Below are some records. Write out the lines from the one containing "You are a computer-use" to the last line, word for word, leaving out pictures.

---*---

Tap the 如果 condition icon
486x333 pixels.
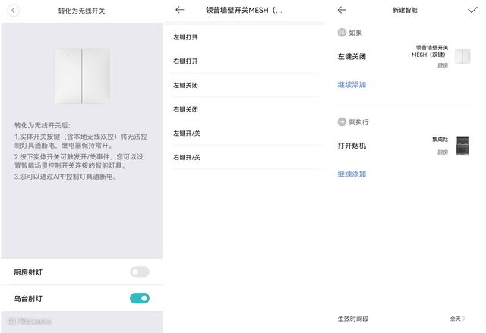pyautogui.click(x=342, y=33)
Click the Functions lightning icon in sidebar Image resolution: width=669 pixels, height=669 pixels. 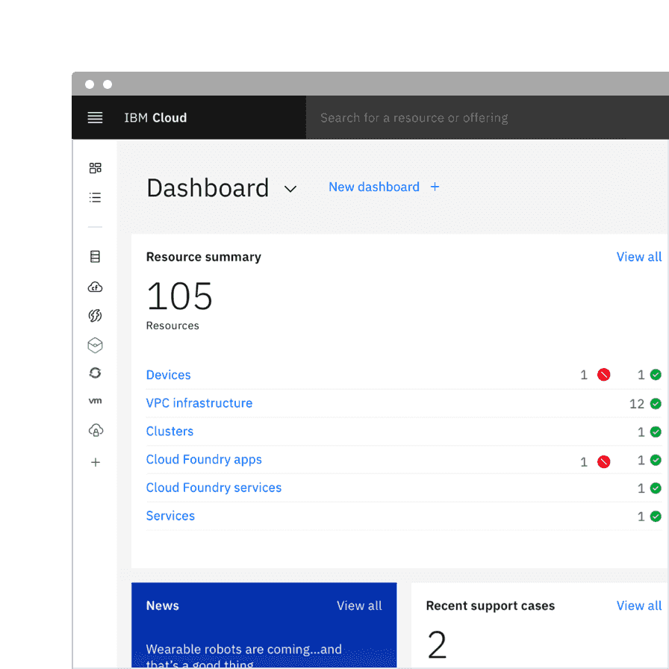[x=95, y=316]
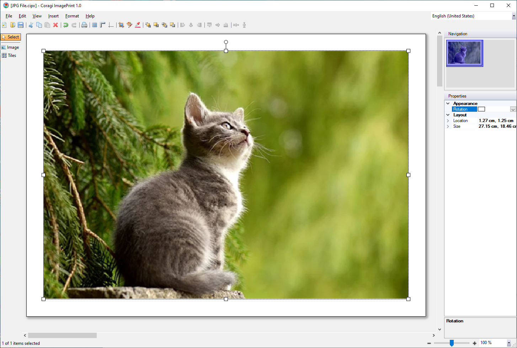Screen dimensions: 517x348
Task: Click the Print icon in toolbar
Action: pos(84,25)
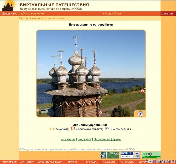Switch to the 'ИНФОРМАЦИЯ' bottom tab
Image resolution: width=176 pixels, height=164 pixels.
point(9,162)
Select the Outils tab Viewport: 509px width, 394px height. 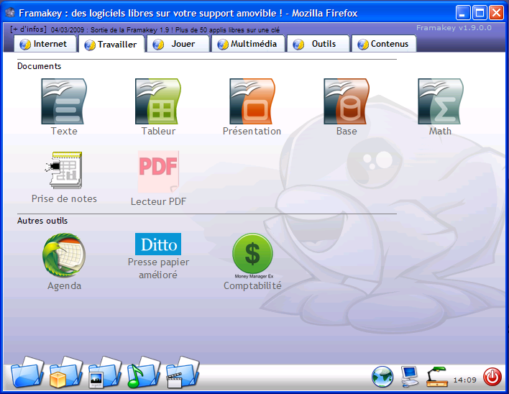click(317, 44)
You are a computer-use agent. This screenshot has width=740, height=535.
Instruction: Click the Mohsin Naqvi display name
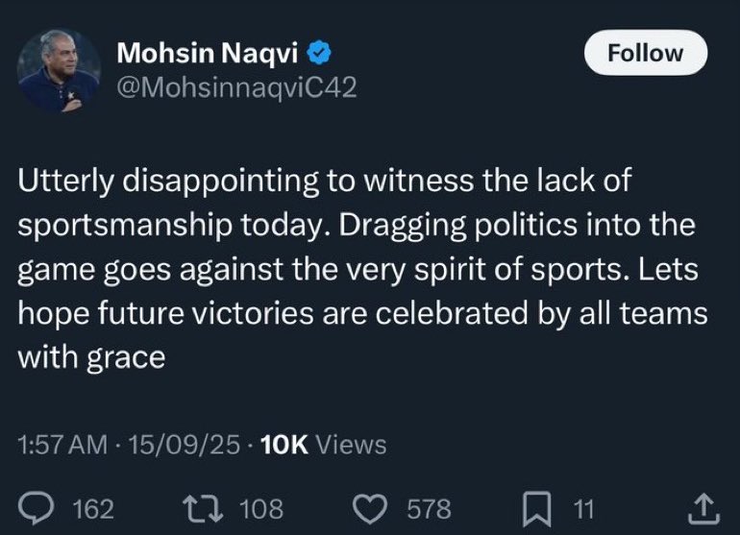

---*---

PROBLEM SOLUTION
You are a computer-use agent. This screenshot has width=740, height=535.
Instruction: Click the Mohsin Naqvi display name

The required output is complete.